Hacker News new | ask | show | jobs
by bambax 929 days ago
Thanks for the info.

> the completely dataset here: https://huggingface.co/datasets/Pclanglais/MonadGPT

Classic French transcription seems to be lacking. In particular, "s" used to be printed in a manner very similar to "f", but they're really s.

For example this:

> ce qui augmentoit ſes craintesc'eſt que certe innocente Vierge ne parloit iamais d'autre choſe aux Domeſtiques que du lcge d'Orl'cans donnant à connoitre à la façon dont elle en difcouroit que fon inclination eſtoit toute aux armes

should be spelled like this:

> ce qui augmentoit ses craintes c'est que cette innocente Vierge ne parloit jamais d'autre chose aux Domestiques que du ?? d'Orléans donnant à connoître à la façon dont elle en discouroit que son inclination étoit (or estoit) toute aux armes

Maybe there should be some kind of dictionary step before fine-tuning?

1 comments

Ah it's completely volontary on my part: I want to keep the historical spelling as much a possible.
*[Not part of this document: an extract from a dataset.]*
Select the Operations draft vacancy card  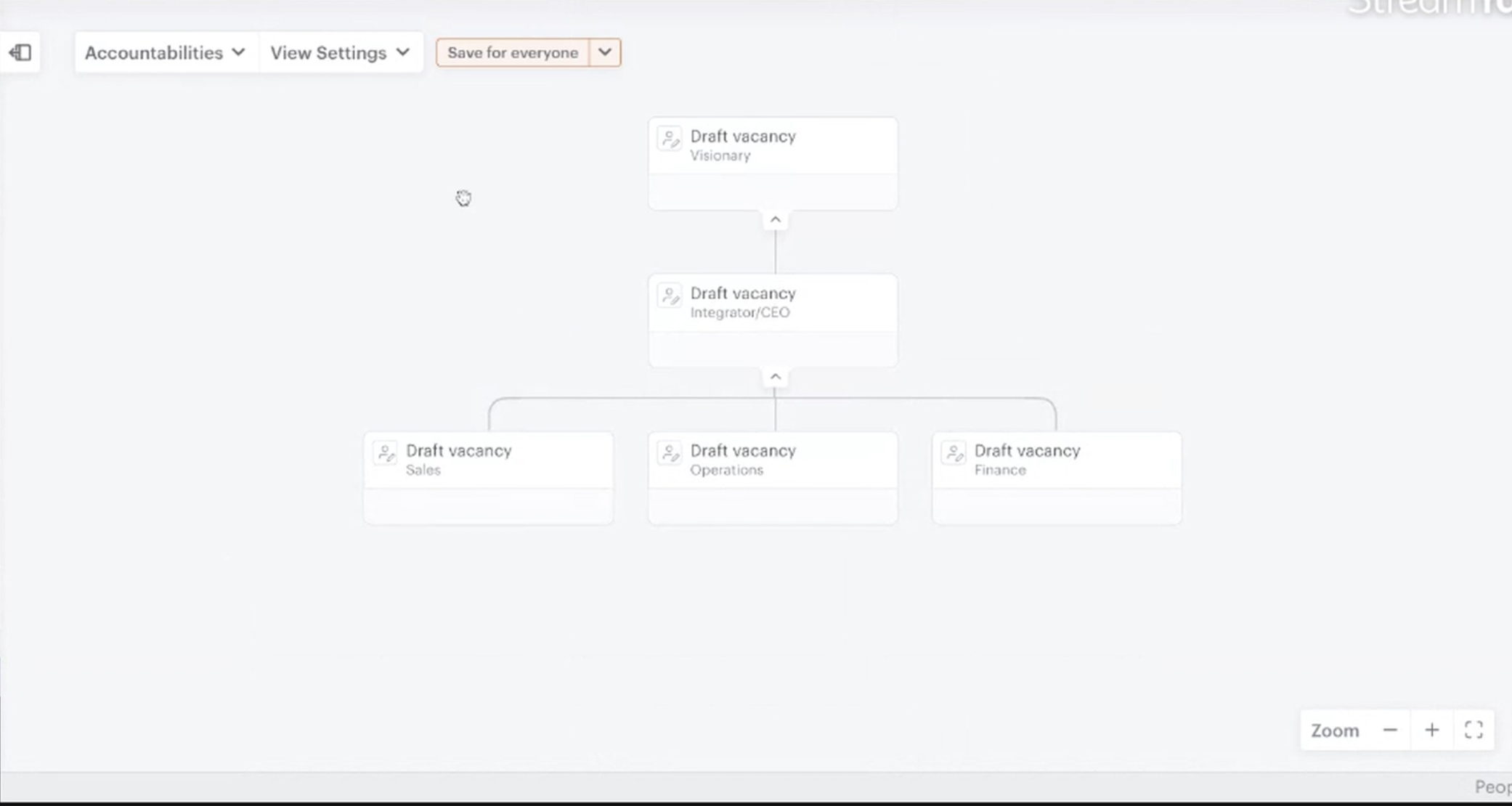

That's why I used the google books OCR which does a better work at it than Gallica. That's still a bit erased in the current model (I don't think the tokenizer likes this so much).
Ok -- "avoit" instead of "avait" is indeed a different spelling -- but "f" in original text is not a different spelling, it's a different way of writing the same letter s (a different shape, but the same letter).